Management and Treatment

The primary goal in managing Lipschütz ulcer is to provide symptomatic relief. These ulcers are self-limiting and typically resolve spontaneously within 2 to 6 weeks. Therefore, therapy primarily focuses on pain control, prevention of secondary infections, patient reassurance, and guidance.

Local support measures often include the use of topical lidocaine 5% for pain relief, while oral non-steroidal anti-inflammatory drugs (NSAIDs) may be employed to address flu-like symptoms. In cases where localized control proves insufficient in managing intense pain, systemic treatment with oral corticosteroids may be considered, although they do not hasten ulcer remission.


Lipschütz ulcer presents a perplexing clinical challenge, often causing anxiety in affected patients due to its painful nature. Diagnosing Lipschütz ulcer necessitates a comprehensive clinical history, exclusion of infectious and non-infectious causes, serological screening, and culture tests.

In cases where all other potential causes are ruled out, healthcare providers should consider SARS-CoV-2 infection or previous COVID-19 vaccination as potential triggers.

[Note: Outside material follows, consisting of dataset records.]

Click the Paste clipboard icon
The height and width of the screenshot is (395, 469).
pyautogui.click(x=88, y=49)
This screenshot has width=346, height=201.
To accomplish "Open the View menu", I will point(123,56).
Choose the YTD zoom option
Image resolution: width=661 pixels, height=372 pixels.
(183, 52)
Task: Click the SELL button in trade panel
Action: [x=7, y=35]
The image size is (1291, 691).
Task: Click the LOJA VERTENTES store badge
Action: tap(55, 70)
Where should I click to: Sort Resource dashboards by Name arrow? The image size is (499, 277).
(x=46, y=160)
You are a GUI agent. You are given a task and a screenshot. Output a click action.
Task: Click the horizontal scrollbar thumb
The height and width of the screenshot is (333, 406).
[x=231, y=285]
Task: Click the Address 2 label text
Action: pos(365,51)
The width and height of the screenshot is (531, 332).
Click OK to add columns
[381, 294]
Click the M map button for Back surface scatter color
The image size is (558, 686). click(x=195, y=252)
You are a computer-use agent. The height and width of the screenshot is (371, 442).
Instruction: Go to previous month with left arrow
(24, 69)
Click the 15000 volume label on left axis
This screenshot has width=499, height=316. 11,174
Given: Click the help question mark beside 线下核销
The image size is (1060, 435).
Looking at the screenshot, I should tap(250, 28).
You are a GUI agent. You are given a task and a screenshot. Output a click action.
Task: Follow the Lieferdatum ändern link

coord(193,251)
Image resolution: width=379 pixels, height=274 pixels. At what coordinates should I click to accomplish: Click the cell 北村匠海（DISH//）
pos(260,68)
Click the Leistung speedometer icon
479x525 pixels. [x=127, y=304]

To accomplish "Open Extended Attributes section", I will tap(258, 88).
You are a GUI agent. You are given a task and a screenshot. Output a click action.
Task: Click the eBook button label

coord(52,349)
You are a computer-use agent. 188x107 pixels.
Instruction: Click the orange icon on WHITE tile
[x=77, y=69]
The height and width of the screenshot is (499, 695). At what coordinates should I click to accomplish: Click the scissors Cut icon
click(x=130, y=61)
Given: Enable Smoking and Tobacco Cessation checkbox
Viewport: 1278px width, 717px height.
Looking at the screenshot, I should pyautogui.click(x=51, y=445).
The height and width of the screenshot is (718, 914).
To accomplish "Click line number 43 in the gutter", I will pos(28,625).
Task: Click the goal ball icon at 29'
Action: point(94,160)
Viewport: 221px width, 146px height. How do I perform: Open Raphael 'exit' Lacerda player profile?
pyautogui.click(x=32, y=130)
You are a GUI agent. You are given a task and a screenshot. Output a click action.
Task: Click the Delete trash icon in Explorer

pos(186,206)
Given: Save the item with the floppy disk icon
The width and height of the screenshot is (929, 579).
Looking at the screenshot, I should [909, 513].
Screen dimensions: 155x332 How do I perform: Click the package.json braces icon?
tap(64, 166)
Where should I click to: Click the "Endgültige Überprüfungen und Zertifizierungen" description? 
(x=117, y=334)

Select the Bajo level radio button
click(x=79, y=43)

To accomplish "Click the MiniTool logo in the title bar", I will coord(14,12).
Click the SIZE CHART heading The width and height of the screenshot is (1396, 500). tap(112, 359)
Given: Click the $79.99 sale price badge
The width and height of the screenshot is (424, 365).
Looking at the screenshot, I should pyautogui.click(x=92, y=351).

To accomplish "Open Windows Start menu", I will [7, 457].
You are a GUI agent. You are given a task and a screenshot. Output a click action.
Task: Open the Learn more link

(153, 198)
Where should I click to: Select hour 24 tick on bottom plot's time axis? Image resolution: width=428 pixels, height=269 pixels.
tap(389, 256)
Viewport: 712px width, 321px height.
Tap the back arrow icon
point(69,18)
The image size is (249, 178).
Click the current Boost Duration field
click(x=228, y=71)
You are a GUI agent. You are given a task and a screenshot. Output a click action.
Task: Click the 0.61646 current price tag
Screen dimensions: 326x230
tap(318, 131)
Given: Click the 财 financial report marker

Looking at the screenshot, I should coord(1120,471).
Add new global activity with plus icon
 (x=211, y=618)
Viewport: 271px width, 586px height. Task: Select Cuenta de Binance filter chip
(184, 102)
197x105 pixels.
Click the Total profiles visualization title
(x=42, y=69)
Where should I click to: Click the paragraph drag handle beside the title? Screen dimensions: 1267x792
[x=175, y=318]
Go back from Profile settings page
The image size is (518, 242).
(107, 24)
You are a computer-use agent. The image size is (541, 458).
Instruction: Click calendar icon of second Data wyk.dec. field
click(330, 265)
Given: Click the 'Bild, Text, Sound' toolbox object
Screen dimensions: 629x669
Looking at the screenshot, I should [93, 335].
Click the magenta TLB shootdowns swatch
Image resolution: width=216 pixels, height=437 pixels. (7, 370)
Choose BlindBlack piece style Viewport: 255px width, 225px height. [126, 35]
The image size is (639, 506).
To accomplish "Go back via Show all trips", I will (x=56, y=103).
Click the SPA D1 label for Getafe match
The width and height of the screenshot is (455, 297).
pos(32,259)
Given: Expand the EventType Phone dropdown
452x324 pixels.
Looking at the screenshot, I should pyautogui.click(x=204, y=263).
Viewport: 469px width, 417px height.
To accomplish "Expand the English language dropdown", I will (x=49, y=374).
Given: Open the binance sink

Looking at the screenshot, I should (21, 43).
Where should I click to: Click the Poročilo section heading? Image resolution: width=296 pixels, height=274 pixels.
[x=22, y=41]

This review highlights the need for further research to elucidate the etiopathogenesis, improve diagnostic criteria, and refine treatment strategies for Lipschütz ulcer. Prospective studies could provide more robust insights into this enigmatic condition, which, despite its painful presentation, typically follows a self-limiting course.

In conclusion, healthcare providers should be vigilant in considering Lipschütz ulcer in their differential diagnosis when faced with vulvar ulcers, while reassuring patients about the typically benign nature of the condition and offering effective supportive therapy.